She's still in recovery when Uldred and his blood mages attack the tower, but she survives. Bethany heals, even as she's haunted by nightmares of the ogre wrapping its tainted hand around her body to crush her, flinging her aside to lay among the limp bodies of her family... haunted by the horrors the blood mages unleashed on the tower. She aids in restoring the tower the best she can, and accepts her new home, her new life. When she's well enough, she lights a candle for each of them; her father, mother, her eldest sibling, her twin... she even lights a candle for the family mabari, and prays to the Maker to give them her love as they stand at His side.
The Blight ends. Years pass. Bethany settles into her new life, becoming a fine example for the younger apprentices she mentors. She witnesses wrong doings against her fellow mages, loses friends to their harrowings or tranquility. She accepts what she is, even if bitterly. The Chantry's teachings about magic scar more than enlighten; she sees it in some of her fellow mages, feels it in herself. Secret meetings. Whispers of escape, of freedom. More escape attempts. Harsher restrictions.
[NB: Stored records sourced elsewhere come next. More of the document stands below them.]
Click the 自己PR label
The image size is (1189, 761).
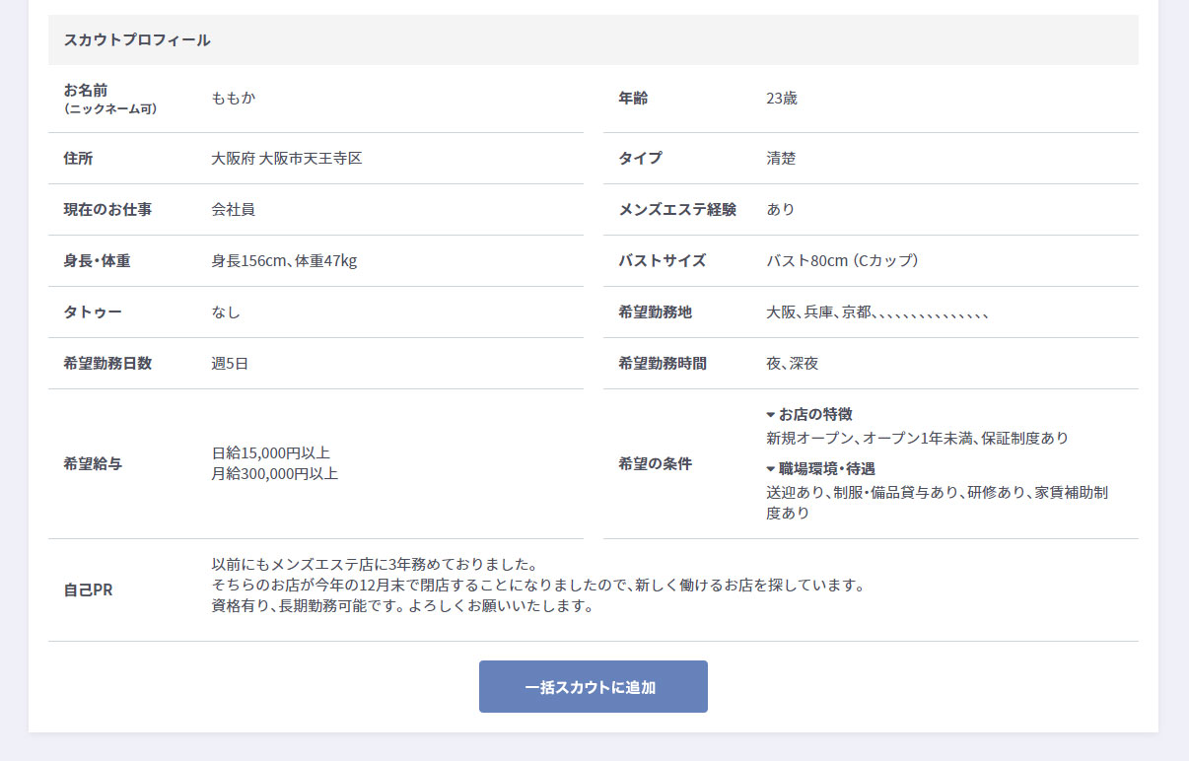[88, 589]
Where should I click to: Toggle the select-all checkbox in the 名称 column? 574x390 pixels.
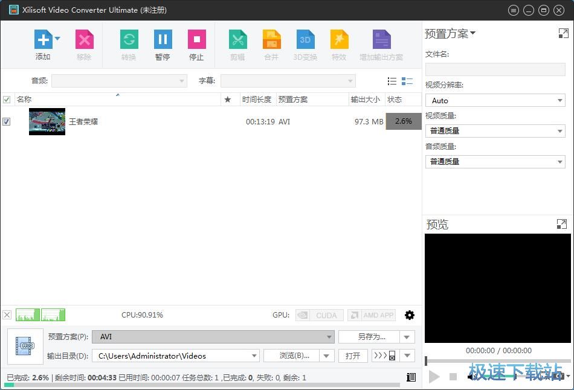[7, 99]
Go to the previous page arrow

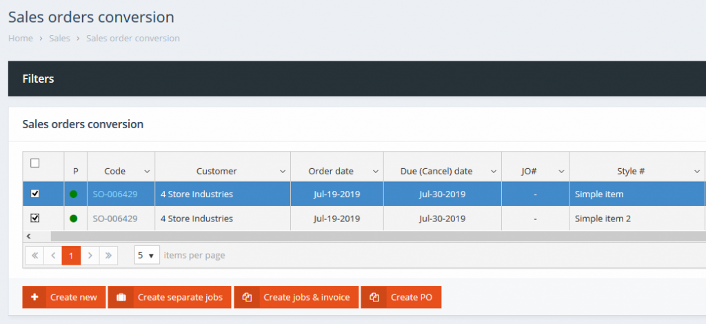(53, 255)
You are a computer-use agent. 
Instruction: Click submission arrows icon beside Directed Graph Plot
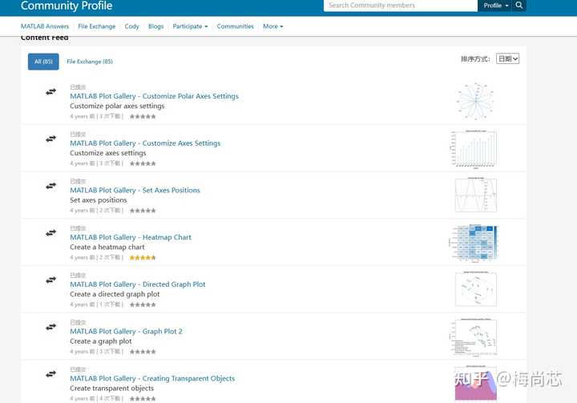pyautogui.click(x=50, y=280)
Around this time, back in Kirkwall, Knight-Captain Cullen stands where he always does in the Gallows courtyard. He notices Hawke appear with some of their companions. It hurts to think back to Kinloch Hold, but something occurs to him: he knew of another Hawke who was brought to the Circle while he served there. They only spoke once before... well, before. He wonders if there's any relation. When Hawke wanders over to speak to him, as they always do, Cullen brings it up.
Hawke pales. A beat of silence. Cullen recognizes heartbreak; he sees it unfold in their eyes and swell in their throat as they realize that all this time, their baby sister was alive.
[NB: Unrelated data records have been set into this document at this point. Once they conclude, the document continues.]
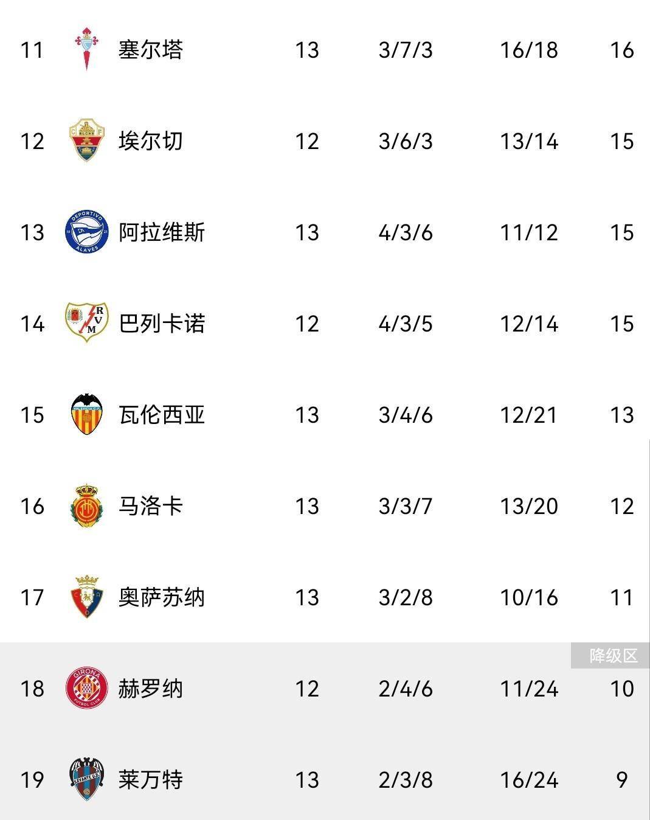Screen dimensions: 650x820
Task: Click the 瓦伦西亚 team name
Action: pyautogui.click(x=162, y=415)
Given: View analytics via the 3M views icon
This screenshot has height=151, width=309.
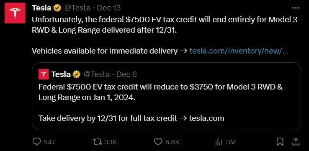Looking at the screenshot, I should pos(219,142).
Then the day comes where new whispers float among the mages in the Circle. A visit by a Grey Warden. Most, including Bethany, assume he's here to recruit... until Irving comes to her. He says this warden's requested, though more like insisted, he see her now. But then Irving smiles; the warden in question said his name is Warden Carver. He received an urgent letter that his sister is here, alive, and he demands to know if that's true.
Bethany nearly collapses when she sees him.
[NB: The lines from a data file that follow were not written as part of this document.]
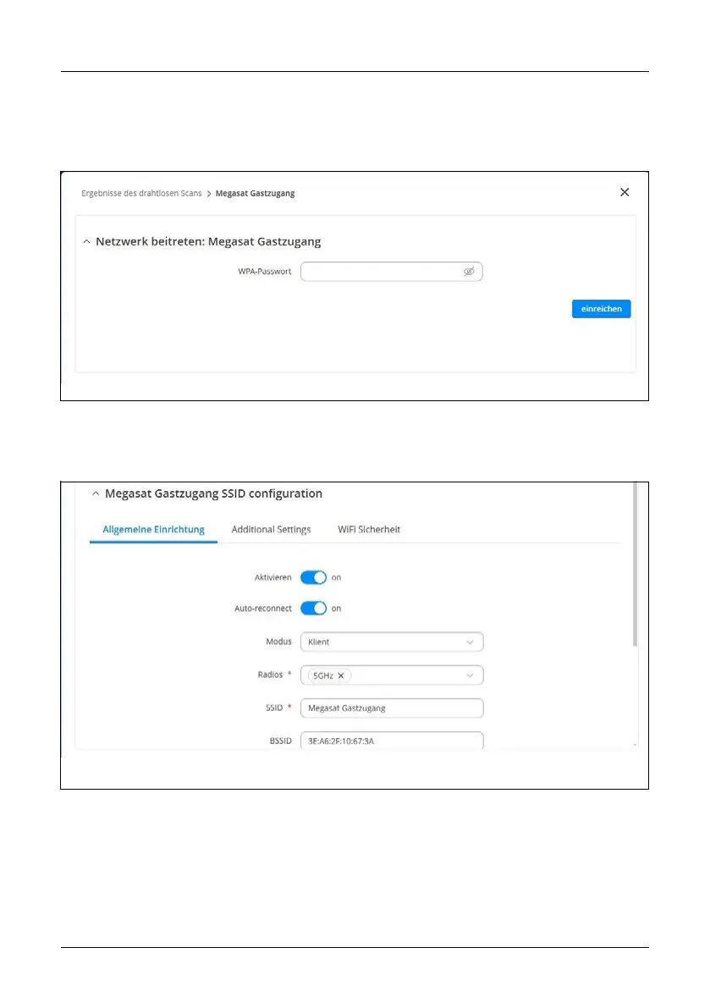Switch to the Additional Settings tab

pos(271,530)
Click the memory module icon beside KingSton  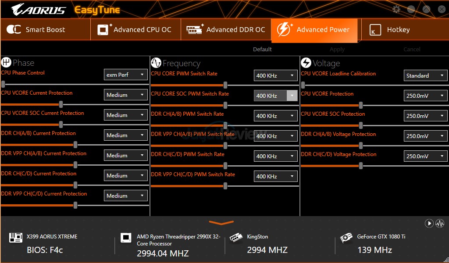(236, 237)
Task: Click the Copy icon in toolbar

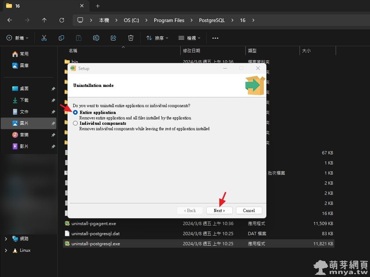Action: point(61,38)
While the reunion can't last; she can't leave the Circle and he has his calling; the twins embrace, sobbing out apologies and exclamations that they thought the other was gone. Carver tells her of Kirkwall, the expedition that led him to the Grey Wardens, and their older sibling's status as Champion. With a gentleness she never knew her brother to have, he tells her what happened to their mother, and more tears flow freely. Their sibling learned about her from a templar, though Carver grumbles that the bastard could've said something sooner.
There's the Maker's humor again.
...Now flip the script: imagine Carver being left behind instead.
For as strong and passionate as he is, that ogre still picks him up and slams him to the ground. Bones crack. Black splotches flood his vision, agony exploding across his skin. His sword flies from his hand. The soulless bastard tosses Carver aside like he's nothing, and he's left to lay there. His mother's cries muffle in his ear as though he's stuck underwater, sinking slowly into the dark.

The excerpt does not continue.